• [PAGE TEXT]:
# Coffee machine for Christmas?



## pirate (Mar 22, 2015)

The girlfriends family have asked what machine they should get their dad for Christmas...

He's an instant drinker normally and they've said the budget is £100-200. No intention of buying a grinder.

I've got no clue what to recommend. Anyone know of anything worth the money?


----------



## Mrboots2u (May 10, 2013)

Nespresso


----------



## hotmetal (Oct 31, 2013)

That's a tricky one because if he drinks instant normally and it's a surprise then you have no way of knowing how 'into it' he will get (or not). He might think a Nespresso and a frother is awesome, and never want to bother with real coffee. Any of the consumer Delonghi type machines might work if he's happy with using supermarket pre-ground. Decent home espresso kit BNIB is not really available at that price range. Maybe a hand grinder and an Aeropress, a few bags of good beans and a book about coffee? That would cost under £100 and result in better coffee than a £150 'home espresso' machine. All depends on what he's going to be up for.

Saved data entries
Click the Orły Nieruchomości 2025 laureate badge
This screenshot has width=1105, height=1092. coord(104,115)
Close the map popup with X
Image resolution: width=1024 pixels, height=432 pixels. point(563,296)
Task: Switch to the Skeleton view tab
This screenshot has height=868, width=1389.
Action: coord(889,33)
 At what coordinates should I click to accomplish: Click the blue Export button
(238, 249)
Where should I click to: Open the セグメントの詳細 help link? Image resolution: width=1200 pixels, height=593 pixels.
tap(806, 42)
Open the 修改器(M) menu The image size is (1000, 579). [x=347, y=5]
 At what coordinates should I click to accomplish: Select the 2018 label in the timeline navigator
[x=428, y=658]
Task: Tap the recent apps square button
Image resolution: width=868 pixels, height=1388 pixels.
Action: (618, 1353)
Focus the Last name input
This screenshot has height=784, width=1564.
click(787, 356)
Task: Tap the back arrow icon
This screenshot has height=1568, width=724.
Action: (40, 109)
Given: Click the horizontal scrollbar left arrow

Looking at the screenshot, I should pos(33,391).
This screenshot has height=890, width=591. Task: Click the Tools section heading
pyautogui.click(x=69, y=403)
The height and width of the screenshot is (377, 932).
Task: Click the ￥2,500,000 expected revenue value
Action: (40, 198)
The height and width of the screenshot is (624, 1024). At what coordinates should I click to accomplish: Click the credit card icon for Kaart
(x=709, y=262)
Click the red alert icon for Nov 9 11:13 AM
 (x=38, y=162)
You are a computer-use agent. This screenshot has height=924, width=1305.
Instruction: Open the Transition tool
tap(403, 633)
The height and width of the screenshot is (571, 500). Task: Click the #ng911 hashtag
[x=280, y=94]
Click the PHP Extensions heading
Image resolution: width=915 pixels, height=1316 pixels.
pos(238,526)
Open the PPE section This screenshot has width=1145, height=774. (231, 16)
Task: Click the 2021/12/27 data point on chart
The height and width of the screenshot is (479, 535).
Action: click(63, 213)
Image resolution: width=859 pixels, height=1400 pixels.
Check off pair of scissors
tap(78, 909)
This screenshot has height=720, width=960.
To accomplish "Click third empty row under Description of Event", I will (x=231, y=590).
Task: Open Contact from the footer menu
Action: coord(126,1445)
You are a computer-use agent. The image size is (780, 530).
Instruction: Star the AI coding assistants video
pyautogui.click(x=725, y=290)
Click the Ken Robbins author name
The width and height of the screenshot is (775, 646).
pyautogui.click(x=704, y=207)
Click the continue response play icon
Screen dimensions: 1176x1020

• [PROBLEM TO WORK ON]:
From the coffee machine thread, reproduce the passage starting at "He's an instant" and ending at "(May 10, 2013)".

• [SOLUTION FOR THIS PROBLEM]:
He's an instant drinker normally and they've said the budget is £100-200. No intention of buying a grinder.

I've got no clue what to recommend. Anyone know of anything worth the money?


----------



## Mrboots2u (May 10, 2013)